Howard England, a volunteer archaeologist, led much of the excavation work that continued through the 1970s and 1980s. The recovered artifacts now form a collection that military historians consider one of the most significant Civil War armament finds in the United States. Many of the cannons are displayed on the fort's grounds today. For related history, see our carl von cosel and elena hoyos:.
The Dead Who Remain
Park rangers and visitors consistently report Fort Zachary Taylor as the most actively haunted military installation in the Keys. The accounts follow patterns that have remained remarkably stable across decades of reports.
Apparitions in Civil War-era uniforms have been seen in the casemates—the vaulted brick rooms where soldiers lived, fought, and died of disease. The figures are typically described as translucent or shadowy, wearing dark blue uniforms with kepi caps. They appear most frequently in the interior corridors that once served as barracks and hospital wards, precisely the areas where disease mortality would have been highest.
Cold spots are reported in interior corridors regardless of the tropical heat outside—drops of 10 to 15 degrees in enclosed spaces where no ventilation could account for the change. Visitors describe hearing muffled commands, the clank of metal on stone, footsteps on floors in areas where no one else is present, and occasionally the sound of coughing—which, given the fort's history of respiratory illness, carries a particular resonance.

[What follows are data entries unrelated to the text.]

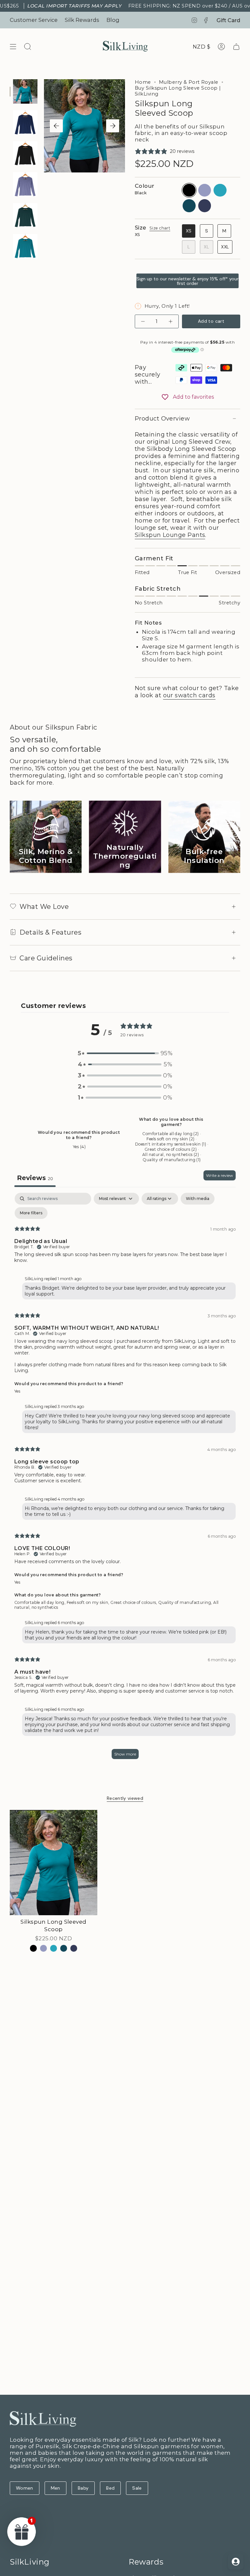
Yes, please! (187, 2515)
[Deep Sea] (63, 1948)
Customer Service (34, 20)
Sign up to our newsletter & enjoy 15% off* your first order (187, 281)
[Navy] (73, 1948)
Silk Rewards (82, 20)
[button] (125, 1053)
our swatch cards (189, 695)
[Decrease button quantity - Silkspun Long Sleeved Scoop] (143, 321)
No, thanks (187, 2560)
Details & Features (50, 932)
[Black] (33, 1948)
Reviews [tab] (35, 1178)
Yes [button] (17, 1391)
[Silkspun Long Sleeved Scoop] (53, 1862)
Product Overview (162, 418)
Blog (112, 20)
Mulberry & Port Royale (188, 82)
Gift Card (228, 20)
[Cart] (236, 46)
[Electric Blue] (53, 1948)
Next (112, 125)
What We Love (44, 906)
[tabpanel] (125, 1479)
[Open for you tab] (235, 2561)
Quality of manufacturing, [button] (185, 1602)
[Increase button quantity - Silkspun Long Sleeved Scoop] (170, 321)
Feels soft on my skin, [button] (88, 1602)
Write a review (219, 1175)
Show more (125, 1754)
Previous (56, 125)
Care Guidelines (46, 958)
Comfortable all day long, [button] (40, 1602)
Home (143, 82)
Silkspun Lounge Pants (170, 535)
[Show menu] (13, 46)
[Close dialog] (238, 2413)
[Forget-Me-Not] (43, 1948)
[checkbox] (198, 1199)
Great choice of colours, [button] (134, 1602)
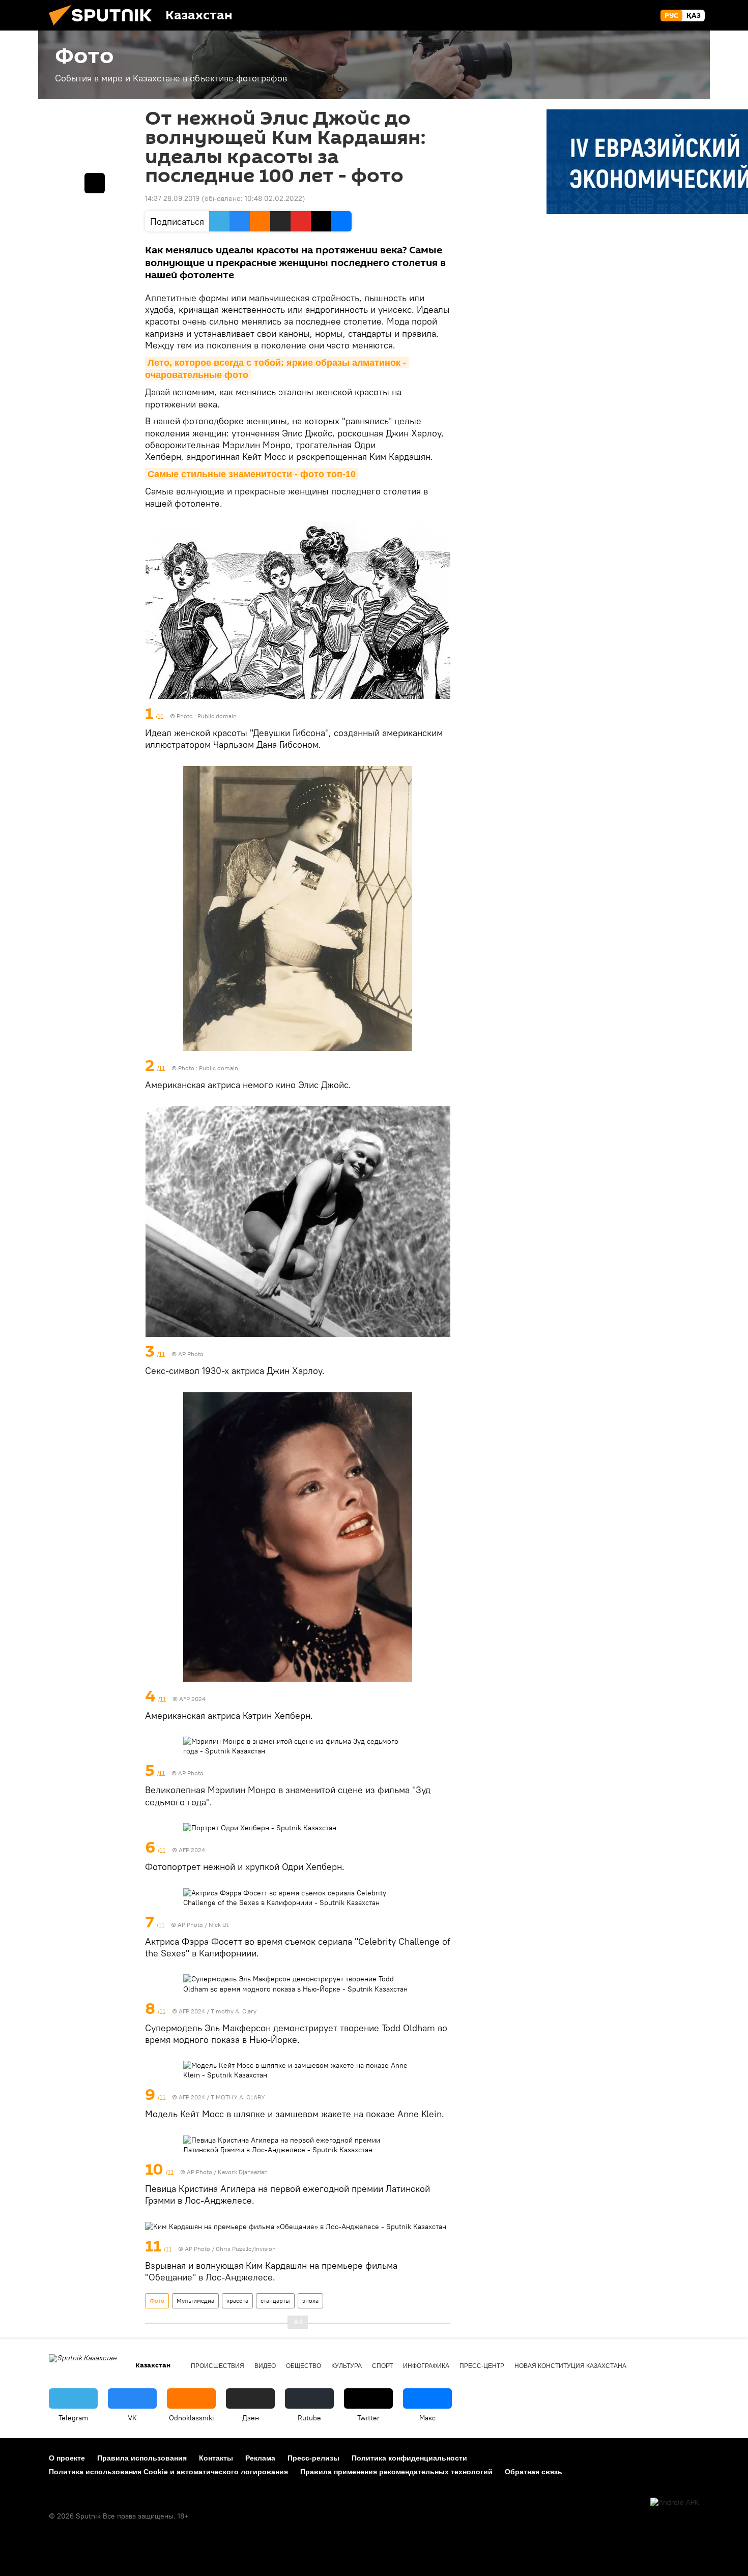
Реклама (260, 2458)
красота (237, 2300)
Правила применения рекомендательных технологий (396, 2472)
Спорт (382, 2365)
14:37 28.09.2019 (172, 198)
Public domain (217, 716)
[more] (443, 714)
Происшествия (217, 2365)
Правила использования (142, 2458)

Park rangers who have worked the fort for years describe a distinct pattern: the paranormal activity intensifies at dusk, particularly in the months between October and February, which historically coincided with the yellow fever epidemic season in the Florida Keys from 1859 through the 1920s. Whether this reflects genuine phenomena or the suggestive power of touring a 180-year-old military ruin as daylight fades is a question the fort leaves to each visitor to answer.
The fort's thick walls and echoing chambers do create natural acoustic effects that could account for some of the auditory reports. Sound carries unpredictably through the curved brick corridors, and the moat amplifies certain frequencies. But the visual sightings—uniformed figures in specific locations, seen by visitors who often have no knowledge of the fort's military history—are harder to explain through architecture alone.
Visiting Fort Taylor Today
Fort Zachary Taylor Historic State Park occupies the fort and the surrounding beachfront on Key West's southern tip. The fort is accessible by a short walk from the park entrance, and self-guided tours are available during park hours. The casemates, parade ground, and cannon displays are open to visitors, and interpretive signage explains the fort's history from construction through the Missile Crisis.
The park's beach is consistently rated among the best in Key West, which means the fort attracts both history-focused visitors and beachgoers who may wander into the casemates without knowing what they're walking into. More than a few casual visitors have emerged from the corridors asking rangers about the man in the blue uniform they saw inside.